Из этого следует, что, вообще говоря, «общественное производство» может принимать самые странные формы. Так оно и есть. Если обозреть реально существующие (или существовавшие) общества, то быстро выясняется одна простая истина: среди них имелось не так уж и много таких, в которых экономика была движима «простыми человеческими потребностями». Как правило, мы видим нечто иное. Иные экономические системы не могли прокормить население, но давали возможность, скажем, возводить гигантские стелы и храмы; иные могли накормить и одеть всех, но намертво останавливали технический и научный прогресс; некоторые вообще не могли функционировать без непрерывного притока ресурсов извне, добываемых войнами и грабежом; и так далее, и тому подобное. «Разумные» рыночные экономики, направленные (как нам представляется) на удовлетворение потребностей общества, а не государства, появились относительно поздно и являются скорее исключением, нежели правилом. (Впрочем, нужно еще задаться вопросом, такое ли уж это исключение из правила.)

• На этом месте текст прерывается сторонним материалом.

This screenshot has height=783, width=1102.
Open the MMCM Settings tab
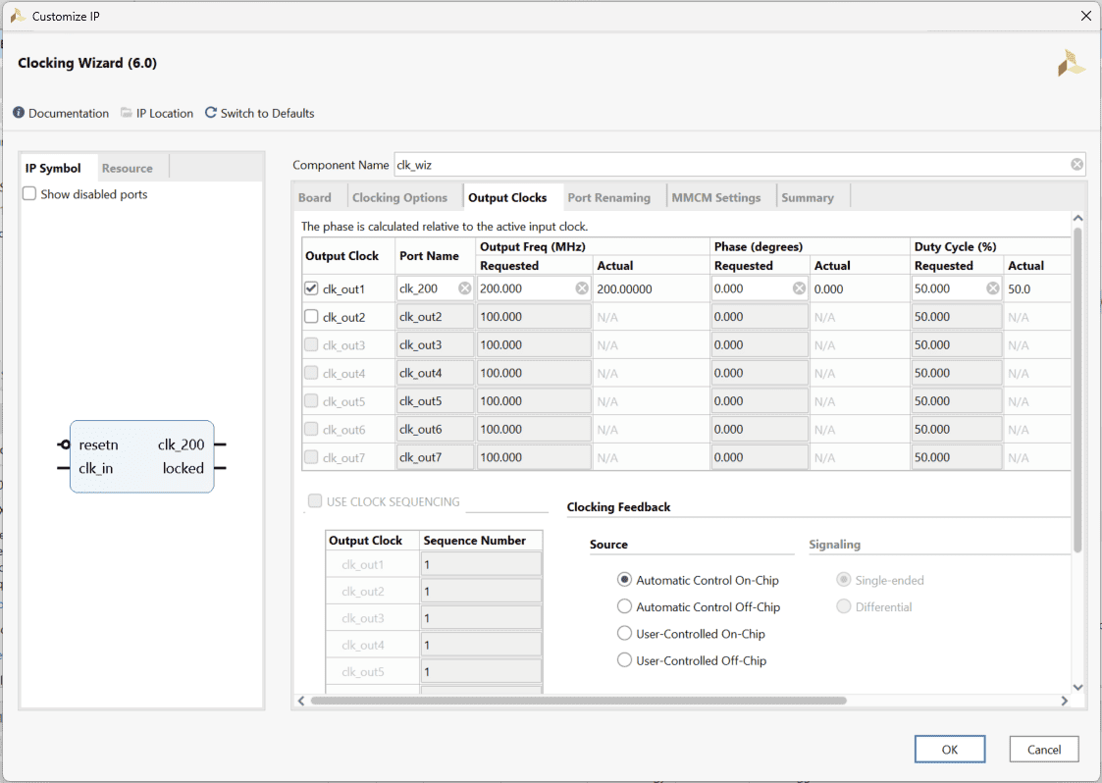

Вернемся, однако, к нашей схеме. «Свободный рынок» занимает пространство между получателями денег от государства, и плательщиками, которые вынуждены их государству отдавать. При этом конфигурация рынка задается, как правило, желаниями и потребностями слоя получателей государственных средств, каковой и можно считать настоящим «правящим классом» или «аристократией» данного общества.
Разумеется, само понятие «аристократии» является чисто экономическим.
Но что представляет из себя эти «получатели»? Мы уже приводили пример с милитаризованной экономикой, построенной вокруг солдатского жалования, и с экономикой «досуга и роскоши», возникающей в ситуации господства управленцев. На самом деле ситуация, разумеется, сложнее. Государство вынуждено кормить не только тех людей, которые для него полезны, но и тех, которые для него опасны. Их приходится задабривать (прежде всего материально), чтобы они не вредили.
Очень часто «полезные» и «опасные» люди являются одними и теми же. Например, княжеская боевая дружина — это полезные люди, ибо они защищают князя и готовы воевать за него. Но они же и опасны, поскольку способны повернуть оружие в другую сторону, свергнуть или убить своего хозяина, и посадить на его место другого. Соответственно, знаменитая щедрость властителей по отношению к своим воинам — скорее вынужденная мера, нежели проявление приязни.
Однако, бывает и так, что «полезные» и «опасные» люди в прослойке получателей различаются. Эта разница может быть не слишком заметной, но она всегда ощутима: государство всегда стремится различать тех, кого оно «вынуждено терпеть», и тех, в ком действительно нуждается. Это и есть различие «паразитов» и «государевых людей», «старой аристократии» и «новой аристоктарии», «бояр» и «дворян», и так далее.
Тут мы позволим себе заметить, что бывают ситуации, когда «полезных» государству людей просто нет, или государству не хватает денег на их оплату, поскольку все средства уходят на подкуп тех, кто опасен. Такова, например, ситуация в современной России. Темные личности, разворовывающие любые государственные доходы (а также кредиты, и так далее), не имеют никаких полезных функций.
Единственная причина, по которой государство предоставляет им возможность быть получателем своих средств (в данном случае неважно, разрешается ли это de jure: нас интересует ситуация de facto), та, что эти люди — каждый по своему — чем-то опасны этому государству, и оно вынуждено «считаться» с ними.
Знакомая ситуация, не правда ли? Dixi.